The state and its sluggish economy were dealt another blow last week when steel manufacturer Arrium, who had already cut 1,000 jobs from its operations in the city of Whyalla, went into liquidation.
While that may mean some pain for the market in Whyalla and its surrounds, Adam Stone, South Australian state manager for National Property Buyers, said prospective investors shouldn’t apply those conditions to the whole state
“To some people they’ll just hear South Australia and they may associate what’s happening in the regional areas to all of the state, including Adelaide
,” Stone said.
“I see there being two separate markets in the state. It’s very, very quiet in some of the regional areas that have been hit by economic issues. I see there being the Adelaide market and then there’s the regional market,” he said.
Even before the collapse of Arrium, Stone said he was experiencing first-hand the struggles regional markets were experiencing.
“I do vendor advocacy and I have a property for a client in Port Augusta
. It’s been on the market for three months or so and we haven’t even had an enquiry or anybody go through the property,” he said.
“In some of those regional areas it’s bad now and I think it will continue to be that way for a while.”
In comparison, Stone said market confidence within Adelaide has been gaining steam since late 2015.
“I’m finding it’s very, very strong. I’m trying to buy properties before they go to auction and the vendors are deciding that they won’t sell before auction and won’t even entertain an offer.
“It’s very strong at the moment and it’s been that way since about November last year. Back then I thought it was a matter of things getting very busy and sought after with the end of year approaching, but it’s been full steam ahead since then.”
That confidence is being driven by a mix of investors and home buyers, with Stone saying the city is increasingly on the radar of investors from inter-state.
“We’re getting a lot of investors who are coming from Sydney, I’ve got one client at the at the moments who wants me to buy two properties for him. It’s very noticeable at the moment how many clients are coming from outside the state, especially from New South Wales.

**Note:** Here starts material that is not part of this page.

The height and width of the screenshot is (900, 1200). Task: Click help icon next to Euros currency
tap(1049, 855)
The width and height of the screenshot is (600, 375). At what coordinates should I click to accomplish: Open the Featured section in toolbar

“In particular the younger ones, in their 30s or so, for whom the prices in somewhere like Sydney are a bit beyond them at the moment, so their looking to Adelaide because it’s a bit more affordable.”

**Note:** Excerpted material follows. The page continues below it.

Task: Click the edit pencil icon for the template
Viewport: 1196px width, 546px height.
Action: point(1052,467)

While the situation in areas like Whyalla and Port Augusta are unfortunate to say the least, Stone said they serve as another reminder about the dangers of investing in areas reliant on one employer or industry.
“With the some of these regional areas, investors get caught up on yields because there are often good rental returns available… but we always put capital growth as number one when selecting properties for clients.
“You don’t normally get both, you get capital growth or yield and we direct our clients towards growth."